There can be another circumstance where the I-140 has been approved and the I-485 is pending for 6 months or more. The applicant for adjustment of status has received the work authorization or the EAD card from the USCIS. The applicant sees that it is a long way to green card as the visa number may not be available for a long time. The applicant wants to change job. The applicant also has a valid H-1 on which he is working with the employer who has filed for I-140 and the same has been approved. What should the candidate do in these circumstances? Should he transfer his H-1 and move to a new employer? Should he just move on to the new employer based on his work authorization as he might be getting more salary if he uses his EAD card then transferring on his H-1?

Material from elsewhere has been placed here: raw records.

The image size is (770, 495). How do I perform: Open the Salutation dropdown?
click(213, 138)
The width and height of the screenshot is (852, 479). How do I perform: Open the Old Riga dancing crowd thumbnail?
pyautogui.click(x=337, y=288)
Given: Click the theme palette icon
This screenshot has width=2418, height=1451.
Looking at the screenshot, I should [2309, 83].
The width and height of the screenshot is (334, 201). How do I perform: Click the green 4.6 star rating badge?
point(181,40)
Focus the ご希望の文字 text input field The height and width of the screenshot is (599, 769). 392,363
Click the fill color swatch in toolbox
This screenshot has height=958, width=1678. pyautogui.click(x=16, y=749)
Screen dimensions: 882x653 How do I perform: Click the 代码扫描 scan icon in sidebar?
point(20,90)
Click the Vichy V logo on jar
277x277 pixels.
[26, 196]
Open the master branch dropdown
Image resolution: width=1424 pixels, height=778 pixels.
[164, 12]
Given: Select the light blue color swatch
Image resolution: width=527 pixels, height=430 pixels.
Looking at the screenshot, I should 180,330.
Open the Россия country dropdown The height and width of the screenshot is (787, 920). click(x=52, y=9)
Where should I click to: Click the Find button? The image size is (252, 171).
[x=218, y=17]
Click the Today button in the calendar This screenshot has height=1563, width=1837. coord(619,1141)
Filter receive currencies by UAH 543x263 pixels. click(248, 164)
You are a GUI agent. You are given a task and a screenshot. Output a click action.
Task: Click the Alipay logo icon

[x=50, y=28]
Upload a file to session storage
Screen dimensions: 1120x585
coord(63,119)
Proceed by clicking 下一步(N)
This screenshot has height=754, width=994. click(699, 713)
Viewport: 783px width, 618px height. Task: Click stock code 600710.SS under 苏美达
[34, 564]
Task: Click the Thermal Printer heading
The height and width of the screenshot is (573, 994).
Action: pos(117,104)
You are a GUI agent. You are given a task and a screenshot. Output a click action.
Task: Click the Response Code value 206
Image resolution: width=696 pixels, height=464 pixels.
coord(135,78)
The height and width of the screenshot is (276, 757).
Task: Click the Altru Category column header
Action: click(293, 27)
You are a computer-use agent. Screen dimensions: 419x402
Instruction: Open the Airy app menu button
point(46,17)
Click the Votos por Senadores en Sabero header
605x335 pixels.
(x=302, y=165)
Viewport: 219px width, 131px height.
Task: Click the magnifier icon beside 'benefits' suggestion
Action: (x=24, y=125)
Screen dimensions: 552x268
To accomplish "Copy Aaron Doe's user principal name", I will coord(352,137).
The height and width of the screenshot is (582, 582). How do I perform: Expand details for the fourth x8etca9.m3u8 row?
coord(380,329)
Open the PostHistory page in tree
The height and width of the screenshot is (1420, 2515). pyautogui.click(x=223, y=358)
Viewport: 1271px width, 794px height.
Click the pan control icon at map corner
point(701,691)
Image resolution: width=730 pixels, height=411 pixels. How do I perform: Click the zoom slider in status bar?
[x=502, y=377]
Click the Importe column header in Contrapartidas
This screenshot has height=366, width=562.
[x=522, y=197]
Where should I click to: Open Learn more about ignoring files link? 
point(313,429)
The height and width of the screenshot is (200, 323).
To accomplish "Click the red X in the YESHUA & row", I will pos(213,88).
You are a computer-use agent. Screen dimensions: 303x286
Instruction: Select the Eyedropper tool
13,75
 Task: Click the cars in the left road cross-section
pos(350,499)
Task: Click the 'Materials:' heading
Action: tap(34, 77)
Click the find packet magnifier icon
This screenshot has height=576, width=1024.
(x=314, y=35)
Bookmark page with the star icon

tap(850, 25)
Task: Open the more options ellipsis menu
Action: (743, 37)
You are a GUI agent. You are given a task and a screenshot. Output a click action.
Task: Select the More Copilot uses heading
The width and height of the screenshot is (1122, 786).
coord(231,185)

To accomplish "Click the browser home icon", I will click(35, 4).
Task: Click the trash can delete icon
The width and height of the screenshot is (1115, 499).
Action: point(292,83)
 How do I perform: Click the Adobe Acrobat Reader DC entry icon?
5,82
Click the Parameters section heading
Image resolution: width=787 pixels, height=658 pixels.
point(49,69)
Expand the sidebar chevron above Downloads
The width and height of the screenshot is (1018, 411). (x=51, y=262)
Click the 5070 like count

Can the employer withdraw his I-140 petition? Will this effect his adjustment application as the underlying I-140 has been withdrawn or revoked by the USCIS when the I-485 has been pending for 6 months or more?
Section 106(c) of AC21, (American Competitiveness in the Twenty-first Century Act of 2000) provides that if the employer withdraws the I-140 on or after the date that the form I-485 has been pending 180 days, the approved form I-140 shall remain valid. If as of the date of revocation of I-140, I-485 was pending for more than 180 days, then the approved I-140 should remain valid for the purpose of adjustment of status application and the form I-485 should not be denied. However, the applicant for I-485 should furnish an offer of new employment with the new employer which should be in same or similar occupation.
Again, in pursuant to 8 CFR 103.2(b)(16)(i), if the I-140 is withdrawn, and the alien has not submitted evidence of a new qualified offer of employment, the adjudicating officer must issue a Notice of Intent to Deny the pending I-485. The Yates Memo of May 12, 2005 clearly summarizes the above provisions and there has been no change in the Memos after that on the above issues. The underlying principle is that the alien applicant must be able to show that there is a new valid qualified offer of employment at the time the I-485 is adjudicated.
So many cases have been denied outright just because the I-140 was withdrawn and revoked and the candidate did not submit a new qualified offer of employment. The USCIS should in pursuant to the above regulation issue a NOID before denying the case. It is always advisable under these circumstances that the applicant should continue his employment under H-1 if possible and if he or she has one available even when the I-485 is pending for 6 months or more and the applicant is porting his job. It is always better to keep the options open.
There is no one simple answer to each of the questions. Each applicant’s circumstances should be carefully analyzed to come to an answer and before deciding what to do in each particular case.
The above views are of the author’s and should not be relied on without consulting one’s own legal advisor.